資料と言っても殆ど無いに等しいため、あまり調べたわけではない。また、断っておくが、今回は完全に第三者的な意見を述べさせて頂く。あくまでも第三者であり、無粋な意見など聞く気は毛頭無い。この時期を選んだのも論議が大分終息へと向かい、不毛な議論に与さずに済みそうだからである。
さて、本題に入ろう。
▼winny事件が抱える問題点
5月10日に、winnyの開発者が逮捕されたニュースはネット上を瞬く間に駆けめぐった。

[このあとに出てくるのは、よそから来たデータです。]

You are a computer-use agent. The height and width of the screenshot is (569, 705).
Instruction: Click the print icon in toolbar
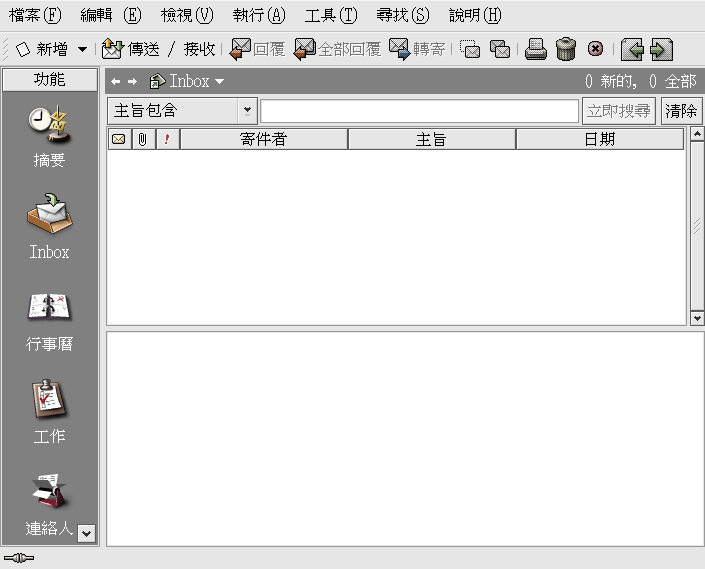point(536,49)
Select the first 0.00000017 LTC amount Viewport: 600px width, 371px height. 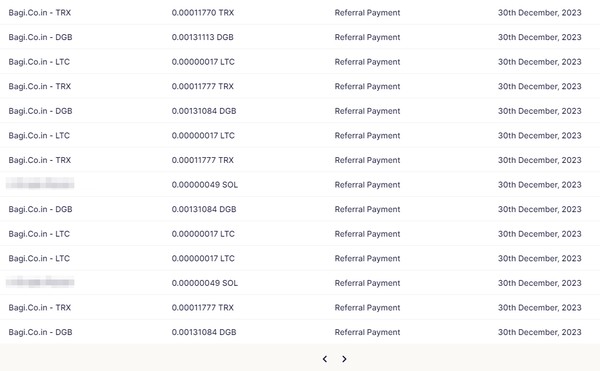203,62
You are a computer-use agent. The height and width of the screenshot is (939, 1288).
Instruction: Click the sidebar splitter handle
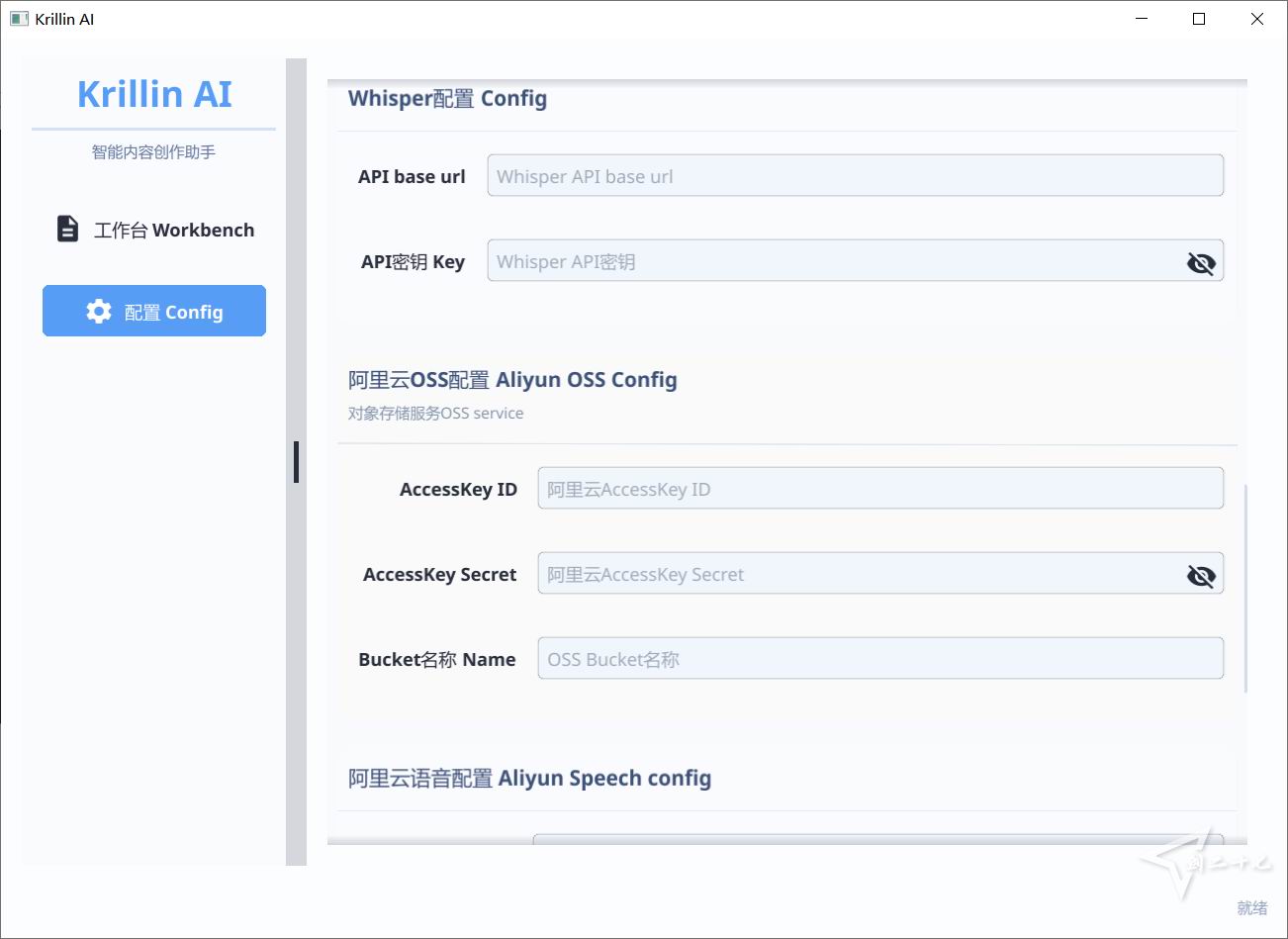pyautogui.click(x=296, y=462)
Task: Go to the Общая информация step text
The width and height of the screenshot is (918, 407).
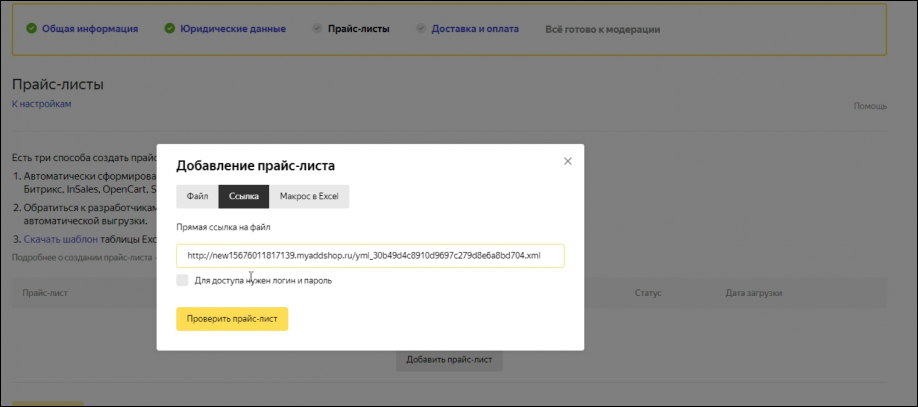Action: click(x=90, y=29)
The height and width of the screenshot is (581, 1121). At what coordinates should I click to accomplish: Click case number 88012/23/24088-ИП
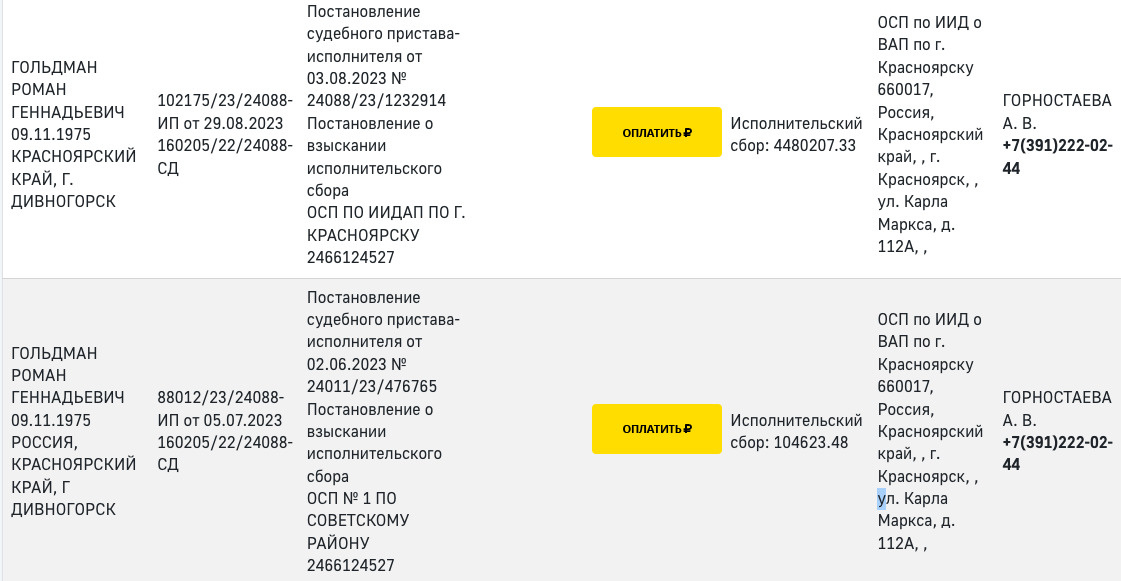(221, 397)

winnyとは、『日本で開発されたファイル交換ソフトの一つ。高い匿名性と、独自のP2P型匿名掲示板システムが特徴』のソフトである。
ネット上では作者である47氏の逮捕を巡る法的論議等が盛んに取り沙汰された。マスコミは容赦なく違法ツールの作者が逮捕されたというニュースを告げた。
その辺りの絡みはWinny開発者47氏逮捕祭ニュースを見て頂くとして、此処では散々論議された筈である幇助かどうか、等の話は割愛する。
しかし、この辺りを調べていく中で、一つ思い当たった事があった。
一つには、匿名掲示板は別として、個人ホームページや、寄せられた意見等を見ると、作者である47氏を肯定しているものが非常に多い。
もう一つには、使用を仄めかしていた意見等はタブー視されていたという事だった。
あまりにも当たり前な事である。
第一、「違法である」という意見は識者に聞けばすぐに帰ってくる言葉であり、面白みが無い。
だが、この二点はいずれも、そのような意見の面白みと言うよりは、自己弁護に繋がっている、と考えることが出来るのではないだろうか。
つまり、使用者が余りにも多いため、意見を述べる者が皆使用者という状態なのではないか、と思えるのだ。
使用者なればこそ、ツールが違法である事は認めたくないだろうし、かと言って違法性を持ち得る事は十二分に理解しているため、使用したことは書き記さない。
便宜上、ネットで述べられた意見を、ネット世論と呼ぶ事にするが、このネット世論は確実に使用者前提の意見になっていると考えられる。
従って、47氏を助ける等という意見が罷り通るような状態になっている。はっきり言ってしまえば、普通の状態ではない。常識的な意見や判断から外れてしまっている、そう言っていいと思われる。
ネット世論という権威に囚われない筈の意見が、ある一方向に明らかに偏っている。これはかなり異常な事だと思われる。
▼違法性
さて、ネット世論に於いて、winnyを使用している比率が多いのではないかという意見を先に述べたが、これがこの問題を一層深刻に難しくしている。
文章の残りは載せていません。